O que acontece é que, enquanto tudo se pretende centrar na adopção atrabiliária de um Acordo Ortográfico imperfeito, se vão esquecendo medidas concretas de políticas que se desejaria estivessem a ser adoptadas, nuns casos, e que já o deviam ter sido há muito tempo, noutros casos.

Vozes do PCP: - Muito bem!

O Orador:-Enquanto se centra tudo no panegírico, por vezes um pouco farisaico, da magnitude, como veículo unificador do espaço de lusofonia, de um acordo como este, está a afundar-se no vazio a consideração das sensatas objecções levantadas pelos editores e livreiros, pelos utentes qualificados da língua, pelos escritores, por todos quantos, no jornalismo ou onde quer que seja, quotidianamente, se exprimem no idioma comum.
Nós, PCP, somos a favor de um acordo ortográfico
- dissemo-lo, de modo claro, desde a primeira hora - e adoptámos, em consonância, um atitude de abertura e de grande ponderação: promovemos - fomos o único partido que, enquanto partido, o fez! -, no- âmbito desta Assembleia, dois colóquios com prestigiadas personalidades para o estudo minudente, momento a momento, de cada uma das incidências dos sucessivos articulados conhecidos.

Vozes do PCP: - Muito bem!

O Orador: -Procurámos, em todas as circunstâncias, adequar o nosso juízo, a nossa postura, àquele que poderia ser o melhor contributo para um bom trabalho final. Por isso, antes de mais ninguém, desde há meses, defendemos a reequacionação das bases, que o Sr. Secretário de Estado da Cultura assinou, e a renegociação do Acordo. Por isso, antes de mais ninguém, pugnámos para que se aprovasse um acordo apto a servir o espaço da lusofonia, a dar projecção à língua portuguesa no mundo, tanto como às culturas que ela mediatiza E se esta questão de princípio é, para nós, vital, não menos vitais são as questões de metodologia para atingir um fagueiro desiderato.

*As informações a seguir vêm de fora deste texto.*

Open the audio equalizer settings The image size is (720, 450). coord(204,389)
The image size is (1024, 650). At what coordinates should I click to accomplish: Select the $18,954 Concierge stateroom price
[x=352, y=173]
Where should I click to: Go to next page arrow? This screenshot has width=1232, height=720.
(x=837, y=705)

Importa, desde já, acentuar que o Governo não poderia ter seguido pior tramitologia. Nós ainda aceitaremos que a Academia das Ciências de Lisboa procurasse laborar no sossego dos gabinetes, com incidência numa base meramente linguística, de alguma forma científica e técnica, mas o que nunca poderíamos ter admitido, e não admitimos, foi que o Governo subtraísse ao debate generalizado as delicadas questões com as quais estamos a operar.
Proclamámos que esta não é a sede de apreciação de algo cuja índole seja ontológica mas gnosiológica. É curial levar o conhecimento a todos os limites. Aprofundar, de toda a maneira, o quadro das problemáticas que se envolvem. A inexistência desse apurar de opiniões, tempestivamente realizável, inquina, de maneira indubitável, a malha normativa a que se chegar, a malha normativa a que se chegou. Não deixaremos, pois, de afirmar, dianteiramente, a nossa frontal oposição às metodologias negociais seguidas.

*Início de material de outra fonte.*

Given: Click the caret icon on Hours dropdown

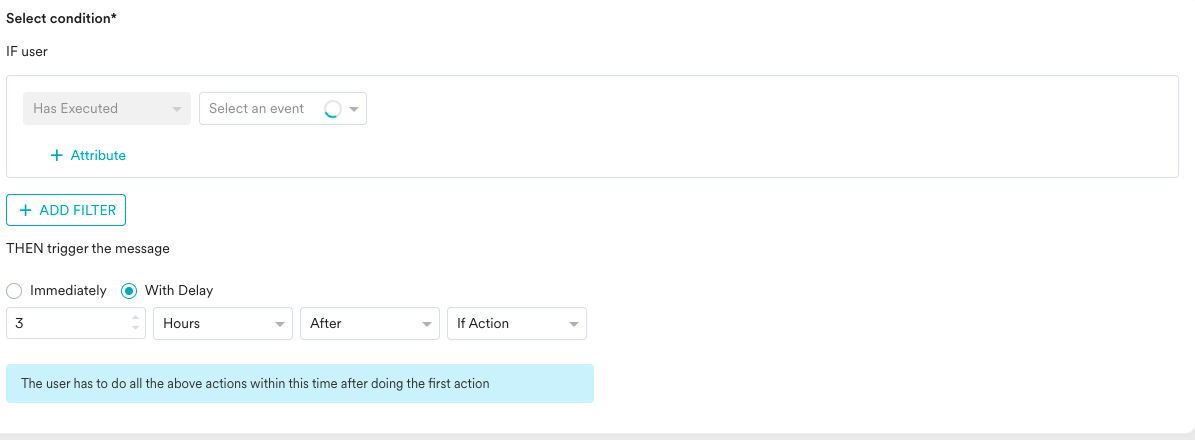Looking at the screenshot, I should tap(280, 324).
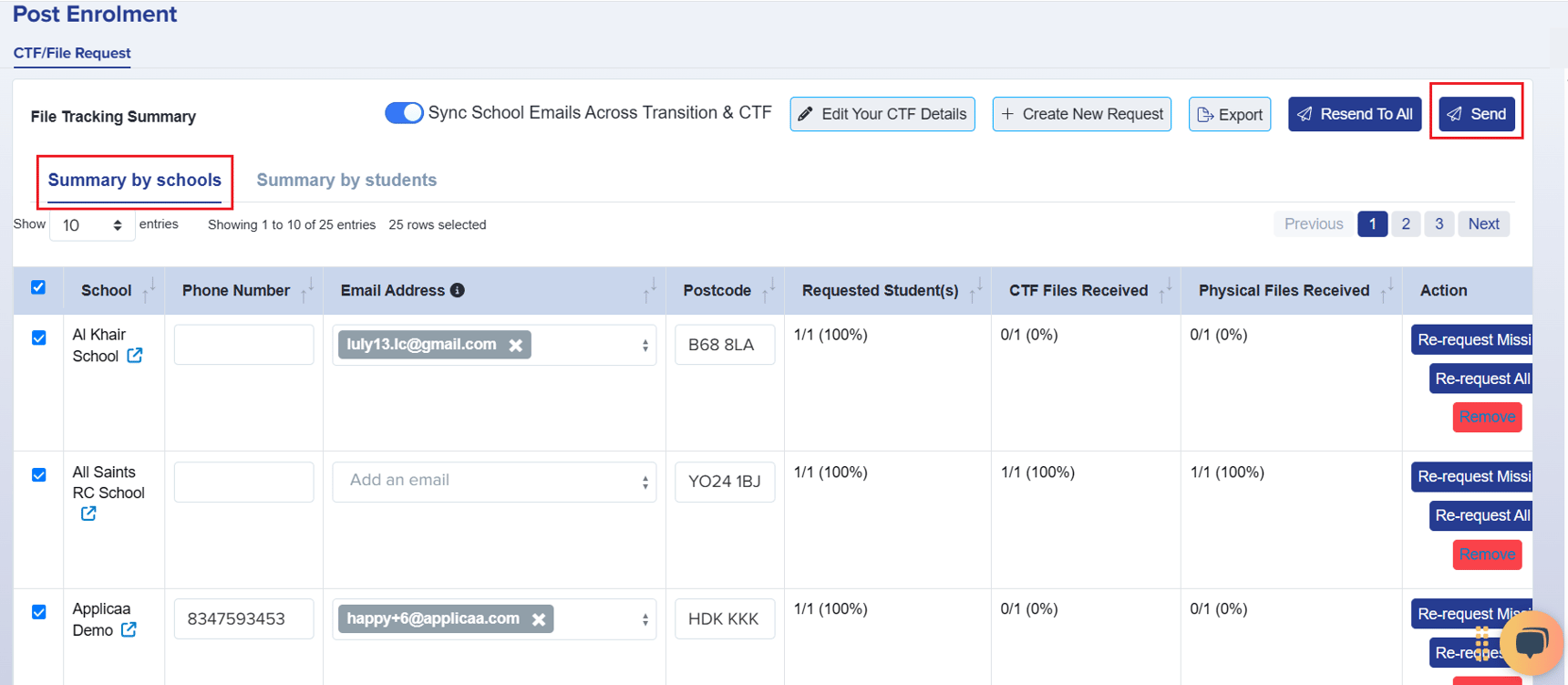The height and width of the screenshot is (685, 1568).
Task: Toggle Sync School Emails switch
Action: tap(404, 113)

Por outro lado, entendemos inaceitável - reitere-se! - a postura da Secretaria de Estado da Cultura, não apenas por se haver, sistematicamente, eximido ao confronto de pontos de vista com os deputados e os agentes culturais, mas por ter adoptado, efectivamente, uma política de sigilo, que nem por se travestir, em algumas instâncias, de uma vaga habilidade, se dissociou de gravosos constrangimentos ao natural e aviventador contraditório que urgia.

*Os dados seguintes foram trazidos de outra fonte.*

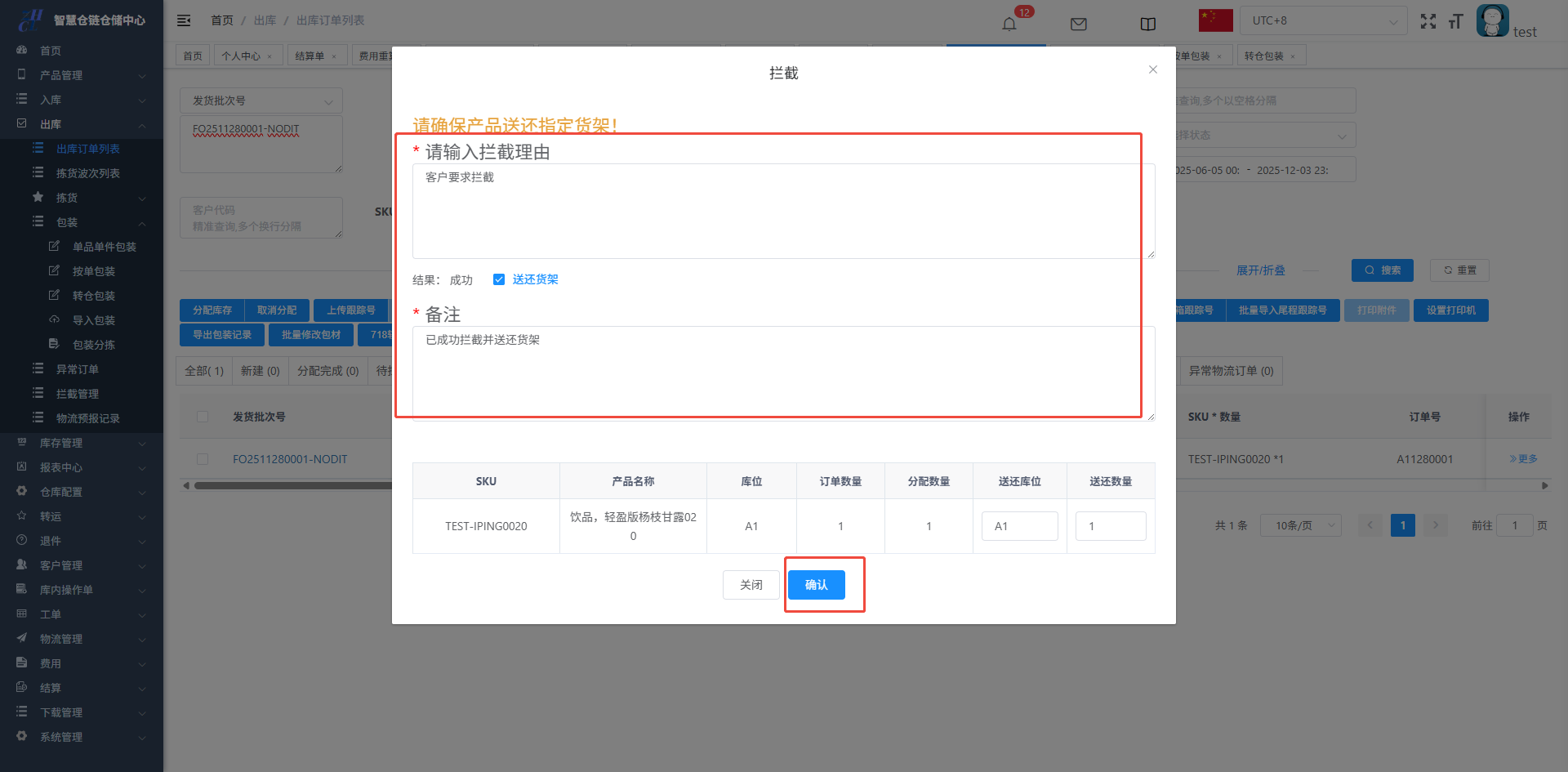The image size is (1568, 772).
Task: Open the 10条/页 page size dropdown
Action: (x=1300, y=525)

Acentuámos, na hora própria, que a ausência de uma política da língua, concebida como um elenco de medidas indispensáveis, concomitantemente - se não mesmo com carácter prévio- ao acto da assinatura de um acordo ortográfico sério, foi dos actos lastimáveis de que se revestiu todo o processo que aqui culmina. Não se estranhará, a tal luz, a génese da já por mim condenada perspectiva do Sr. Secretário de Estado da Cultura, Dr. Santana Lopes: a de que nós podemos aprovar o articulado em agenda- admitindo que nele se incluem incongruências e erros -, dado o carácter não imutável, transitório, do que estabelecemos, dado o carácter livremente revisível do que ratificarmos. A mesma leviandade explica tudo. Preconizamos, pelo contrário, que somos obrigados a produzir, nos limites do nosso conhecimento, em cada patamar histórico, o mais perfeito que formos capazes.